§ PAGE EXTRACT

** Start **

However, Meade was not favored by the majority of the people because he ran as the candidate for the Partido Revolucionario Institucional, which stands for Institutional Revolutionary Party and ir referred to as the PRI party. They have not only been in power for the past 6 years, but for the majority of the last century. Under the rule of the PRI party, there has been a lot of political corruption and violence, and the people are fed up, unwilling to listen to Meade’s ideas.

Anaya

According to an article by Time, Ricardo Anaya was the only candidate with a chance of beating AMLO. He also had some good ideas, including making the attorney general’s office separate from the government to prevent government corruption, as well as introducing a universal income to alleviate poverty. The latter idea is a nice one, but it is unclear where the funds for this would come from, making it essentially an empty promise.

AMLO

Andres Manuel Lopez Obrador had run for the presidency twice before, and this was his third time. One of the times, he held an inaugural ceremony for himself although he lost because the vote had been close, and he claimed there was fraud. He declared that he was the true president, an act that shows a narcissistic tendency that has proven to be dangerous in country leaders. His dangerous tendencies don’t stop there, as he also supposedly murdered two men, one being his brother.

AMLO also made his own political party, called Moreno, which also won many of the votes for other elected positions. He is supposedly a leftist but is socially conservative. However, his platform was pretty vague, and he is known to say whatever he can to please the public. He claims that he will end corruption in Mexico, though he hasn’t told citizens how he plans on doing this.

** End **

§ BRIEF 1
Reproduce the passage about Mexico's presidential candidates word for word, starting at "Andres Manuel Lopez" and ending at "on doing this.".
§ BRIEF 2
In the passage about Mexico's presidential candidates, what two proposals from Ricardo Anaya are described as good ideas?
§ BRIEF 3
Write the next part of the passage about Mexico's presidential candidates, picking up after its final sentence.
The data play no role in this work.

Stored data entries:
** Start **

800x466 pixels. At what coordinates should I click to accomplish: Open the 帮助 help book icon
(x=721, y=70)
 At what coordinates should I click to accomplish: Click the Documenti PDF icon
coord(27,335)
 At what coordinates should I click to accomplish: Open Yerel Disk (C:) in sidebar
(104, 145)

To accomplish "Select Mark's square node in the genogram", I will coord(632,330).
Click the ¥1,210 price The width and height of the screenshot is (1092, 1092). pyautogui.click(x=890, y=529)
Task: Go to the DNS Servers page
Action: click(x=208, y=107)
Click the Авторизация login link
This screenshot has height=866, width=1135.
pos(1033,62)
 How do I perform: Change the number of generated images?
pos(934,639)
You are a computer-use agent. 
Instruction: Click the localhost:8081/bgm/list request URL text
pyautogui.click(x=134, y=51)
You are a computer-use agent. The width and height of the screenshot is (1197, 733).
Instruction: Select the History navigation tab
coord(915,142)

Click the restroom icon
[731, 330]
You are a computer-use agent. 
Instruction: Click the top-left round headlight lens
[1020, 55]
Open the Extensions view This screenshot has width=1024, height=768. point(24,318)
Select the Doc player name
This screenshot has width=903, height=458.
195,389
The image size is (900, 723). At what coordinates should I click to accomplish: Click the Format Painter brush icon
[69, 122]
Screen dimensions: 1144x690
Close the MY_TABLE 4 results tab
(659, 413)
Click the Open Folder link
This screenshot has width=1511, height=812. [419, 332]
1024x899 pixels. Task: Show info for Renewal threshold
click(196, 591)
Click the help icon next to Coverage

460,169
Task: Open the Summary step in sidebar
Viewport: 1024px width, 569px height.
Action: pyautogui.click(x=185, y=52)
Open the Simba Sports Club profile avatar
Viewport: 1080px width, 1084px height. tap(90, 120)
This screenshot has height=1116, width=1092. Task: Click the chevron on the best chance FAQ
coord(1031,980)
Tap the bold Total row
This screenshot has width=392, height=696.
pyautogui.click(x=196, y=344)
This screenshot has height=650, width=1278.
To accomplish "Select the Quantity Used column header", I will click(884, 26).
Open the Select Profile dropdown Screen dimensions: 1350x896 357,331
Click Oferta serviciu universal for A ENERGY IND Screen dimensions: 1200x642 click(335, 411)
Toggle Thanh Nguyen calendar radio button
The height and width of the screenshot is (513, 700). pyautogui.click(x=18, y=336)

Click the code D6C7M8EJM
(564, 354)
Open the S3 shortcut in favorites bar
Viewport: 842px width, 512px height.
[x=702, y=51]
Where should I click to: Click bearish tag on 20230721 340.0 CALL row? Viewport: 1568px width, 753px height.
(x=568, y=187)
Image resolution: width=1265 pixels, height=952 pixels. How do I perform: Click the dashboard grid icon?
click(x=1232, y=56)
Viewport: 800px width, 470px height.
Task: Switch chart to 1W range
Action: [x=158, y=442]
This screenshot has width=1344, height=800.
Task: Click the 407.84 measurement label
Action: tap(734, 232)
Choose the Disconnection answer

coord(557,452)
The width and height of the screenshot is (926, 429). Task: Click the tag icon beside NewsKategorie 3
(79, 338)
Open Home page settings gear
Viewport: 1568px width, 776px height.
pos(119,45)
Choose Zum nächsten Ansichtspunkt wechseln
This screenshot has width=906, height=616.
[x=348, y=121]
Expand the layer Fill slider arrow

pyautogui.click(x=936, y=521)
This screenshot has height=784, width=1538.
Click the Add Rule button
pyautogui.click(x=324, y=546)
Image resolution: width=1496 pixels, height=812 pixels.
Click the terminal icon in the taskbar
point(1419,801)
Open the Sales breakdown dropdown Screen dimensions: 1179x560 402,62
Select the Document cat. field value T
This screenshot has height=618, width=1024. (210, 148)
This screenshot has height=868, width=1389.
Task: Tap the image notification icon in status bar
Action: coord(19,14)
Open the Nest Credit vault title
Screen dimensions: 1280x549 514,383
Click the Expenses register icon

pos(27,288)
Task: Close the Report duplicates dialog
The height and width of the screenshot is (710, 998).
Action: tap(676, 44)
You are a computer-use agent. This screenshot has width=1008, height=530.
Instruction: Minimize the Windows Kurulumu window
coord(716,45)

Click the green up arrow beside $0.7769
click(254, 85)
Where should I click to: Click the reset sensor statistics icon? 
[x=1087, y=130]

** End **

§ FINAL ANSWER 1
Andres Manuel Lopez Obrador had run for the presidency twice before, and this was his third time. One of the times, he held an inaugural ceremony for himself although he lost because the vote had been close, and he claimed there was fraud. He declared that he was the true president, an act that shows a narcissistic tendency that has proven to be dangerous in country leaders. His dangerous tendencies don’t stop there, as he also supposedly murdered two men, one being his brother.

AMLO also made his own political party, called Moreno, which also won many of the votes for other elected positions. He is supposedly a leftist but is socially conservative. However, his platform was pretty vague, and he is known to say whatever he can to please the public. He claims that he will end corruption in Mexico, though he hasn’t told citizens how he plans on doing this.

§ FINAL ANSWER 2
Making the attorney general's office separate from the government and introducing a universal income.

§ FINAL ANSWER 3
Todos Menos AMLO

In English, this phrase translates to anyone but AMLO. Of course, AMLO ended up winning the election. Now, some people celebrate as they expect a turning point for Mexico. However, as was discussed, AMLO has a pattern of making promises that would be unlikely to happen, to say the least. In order to understand what happened and how Mexican citizens and AMLO’s opponents are feeling, you need to understand two things.

Here is the first: I will be the first person to defend Mexico’s honor. Despite the corruption and poverty in the country, Mexico remains a beautiful country with resilient, hopeful people. However, no one will deny the corruption, poverty, and lack of education, either. While many people in Mexico go to school, attend university, and get good jobs, many other people simply don’t have the opportunity to do so. These people usually live in small villages or in the poor neighborhoods in cities.

Since they don’t have a high education, they remain ignorant to many issues — especially political ones. These people also face the worst of many problems in Mexico. For this reason, they were all too willing to vote for the candidate who made the best promises, without thinking about how it could be done or what it could mean for the country.

Of course, poverty-stricken populations are not completely to blame for the election result. With the violence and corruption in the country, many people were equally desperate to hold on to any promise of hope, even if it was simply an illusion.

The second thing you need to understand is that many people are comparing AMLO to Trump, saying that the former is basically a poorer version of the latter. Essentially, many Mexicans are feeling now what many Americans felt when Trump won the presidency: hopelessness, despair, and fear for the future.

Interestingly enough, AMLO and Trump are off to a supposed good start. The day after the election, they talked to each other and already made some significant decisions. For example, Trump recently pulled out of the North American Fair Trade Agreement (NAFTA), which will have an impact on both countries’ economies. However, after Trump announced that he was pulling out of the deal, he reached out to the Canadian government to offer them a side deal. In solidarity with Mexico, Canada refused the offer.

The same day AMLO and Trump talked, one day after the election, Trump offered the same to Mexico and AMLO accepted, though it is yet to be official. Still, this is an interesting precedent to the relationship between the two politicians. Trump is infamous for calling Mexican people rapists, drug-dealers, and more; he has also implemented strict immigration policies, targeting Mexican immigrants with his wall and family separations.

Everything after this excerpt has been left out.